Capa: Cinema e fronteiras: a influência de produções estrangeiras no mercado cinematográfico na China e no Brasil

Hoje, fui informado de que o Senado discutirá uma nova legislação para proteger o cinema brasileiro e o audiovisual, uma medida de grande importância, pois o cinema não é apenas entretenimento; ele é também uma ferramenta política e comercial.

Ao refletirmos sobre o impacto das produções internacionais, como o sucesso de filmes como Barbie, e a análise de estudiosos chineses sobre a presença de filmes estrangeiros no país, fica claro a importância de fortalecer os mercados internos, como o do cinema brasileiro, para manter a identidade cultural.

Com mais de R$160 milhões em bilheteiras no Brasil, o fenômeno não é apenas um marco de entretenimento, mas também de estratégia comercial robusta. Este sucesso é representativo de uma indústria cinematográfica global onde grandes produções dominam, ao passo que as produções locais enfrentam desafios significativos.

Ao observarmos os dados de público no Brasil de 2022, vemos um contraste preocupante: enquanto mais de 91 milhões de brasileiros assistiram a filmes estrangeiros, apenas 4 milhões assistiram a filmes brasileiros. Isso não apenas reflete uma preferência pelo cinema estrangeiro, mas também a dificuldade das produções nacionais em competir por espaço nas salas de exibição, muitas vezes relegadas a horários menos populares e salas com menor público.

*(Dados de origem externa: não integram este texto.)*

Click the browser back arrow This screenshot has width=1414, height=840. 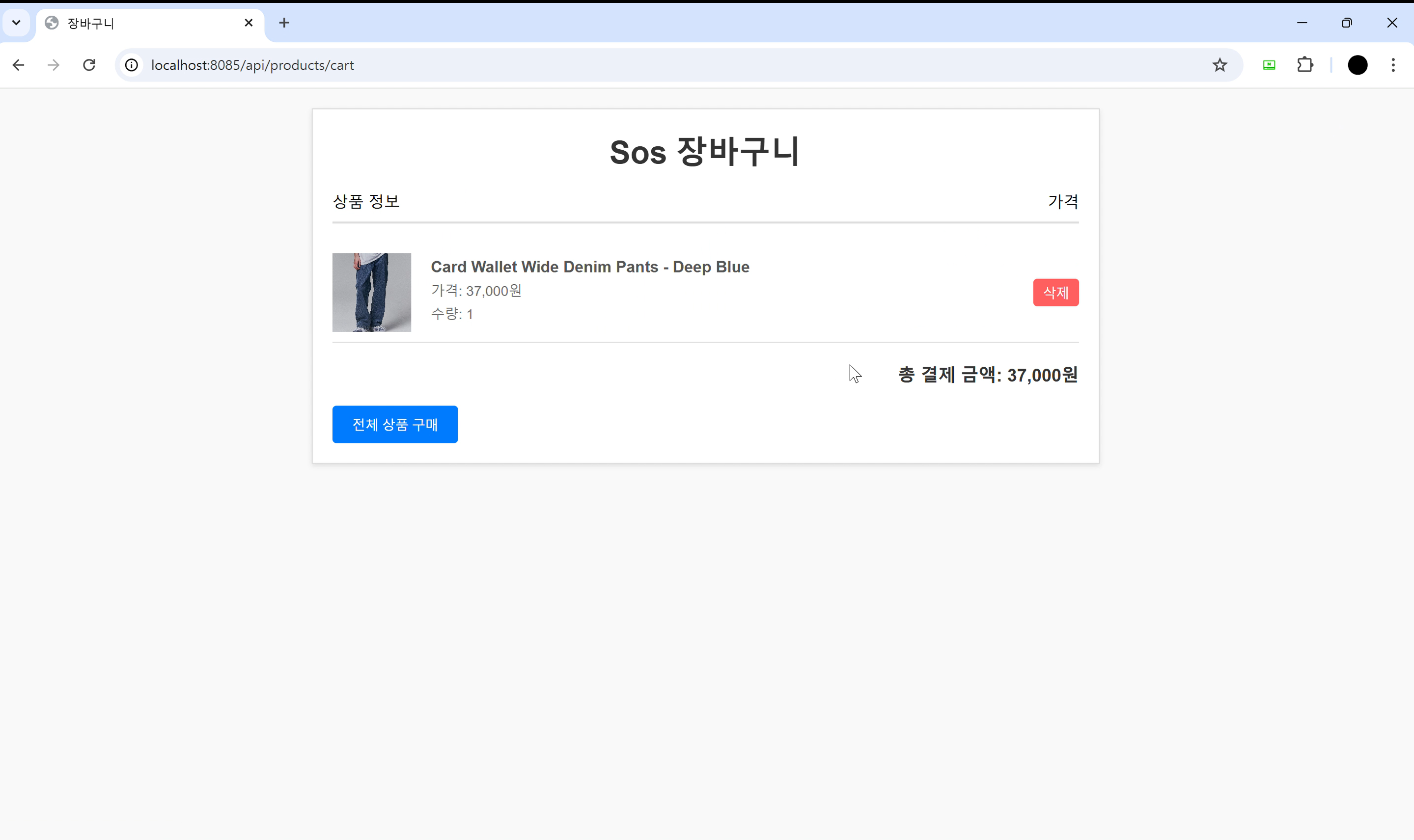[19, 65]

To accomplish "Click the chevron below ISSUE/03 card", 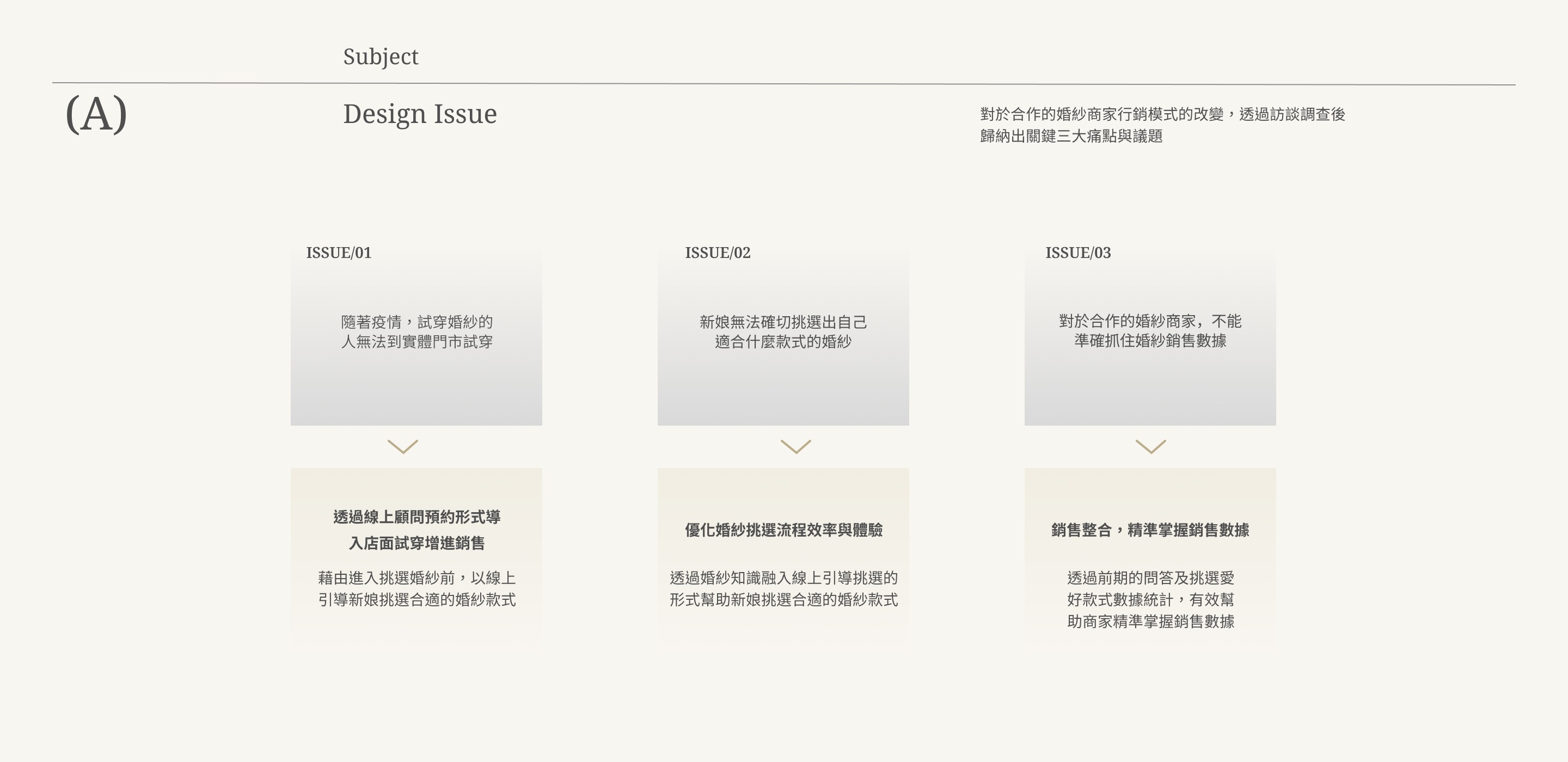I will [1150, 447].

O mercado cinematográfico é mais do que uma indústria de entretenimento: é uma ferramenta de fortalecimento cultural e econômico. No caso da China, o cinema sempre foi uma indústria estratégica, e as políticas públicas que protegem a produção local têm garantido seu sucesso tanto no mercado interno quanto no exterior. A China, com suas políticas de proteção à indústria cinematográfica, não apenas preserva sua cultura, mas também a utiliza para impulsionar seu desenvolvimento econômico.

No Brasil, devemos pensar sobre como a proteção ao cinema nacional pode ser uma estratégia que impulsiona não apenas a indústria cultural, mas também a economia como um todo, gerando empregos e promovendo o consumo local. Ao investir na produção cinematográfica brasileira, estamos criando uma rede de oportunidades em diversos setores como turismo, logística, distribuição e até em novas formas de marketing e publicidade.

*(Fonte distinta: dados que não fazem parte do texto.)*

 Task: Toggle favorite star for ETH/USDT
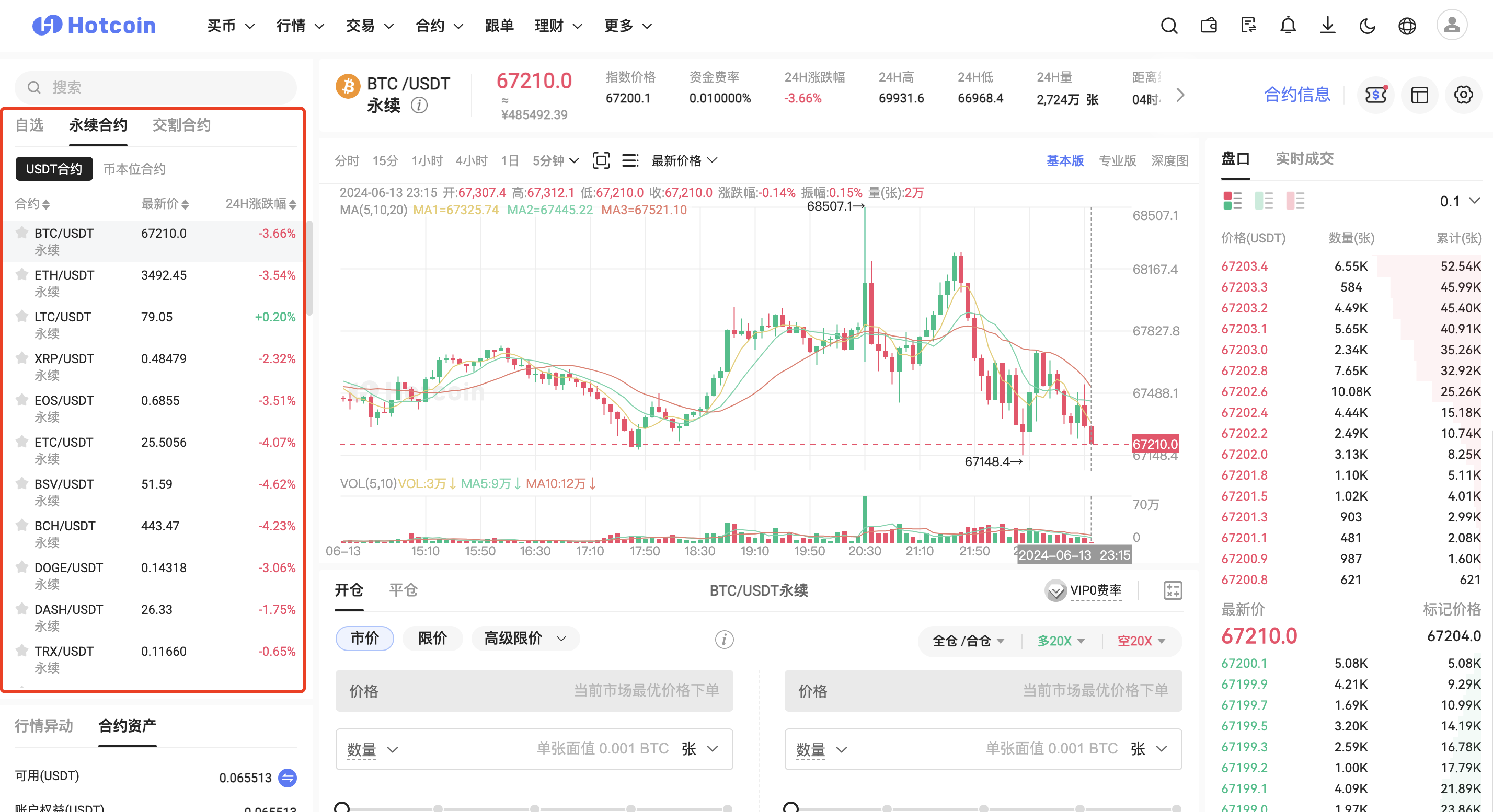click(x=22, y=274)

Como no caso da China, onde filmes estrangeiros com frequência reforçam estereótipos e visões distorcidas do país, o cinema brasileiro deve continuar a valorizar a cultura local enquanto se protege de influências que não representam a realidade sociocultural do Brasil. E, ao contrário de outras políticas de bloqueio, como aconteceu com o cinema ocidental na China, o Brasil deve adotar uma postura mais aberta e estratégica, discutindo a influência de produções internacionais e criando uma abordagem que equilibre mercado e identidade cultural.

Essa proposta do Senado é uma grande oportunidade para reafirmarmos o valor do cinema nacional, protegendo a produção local enquanto fortalecemos a identidade cultural brasileira no cenário global. Investir no cinema brasileiro é mais do que uma questão de entretenimento: é uma estratégia econômica, geradora de empregos, aumento de arrecadação e promoção internacional da nossa cultura.

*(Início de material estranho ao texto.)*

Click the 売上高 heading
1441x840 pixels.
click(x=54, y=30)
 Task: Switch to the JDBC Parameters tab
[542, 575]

O Brasil, como a China, tem a chance de refletir sobre o papel do cinema em sua economia e identidade. Ao fortalecer a produção local, criamos uma cultura de desenvolvimento sustentável para o futuro, onde a valorização do cinema e da identidade cultural contribui para o crescimento econômico e social.

Fonte: Matéria do Gov.br sobre o mercado audiovisual brasileiro.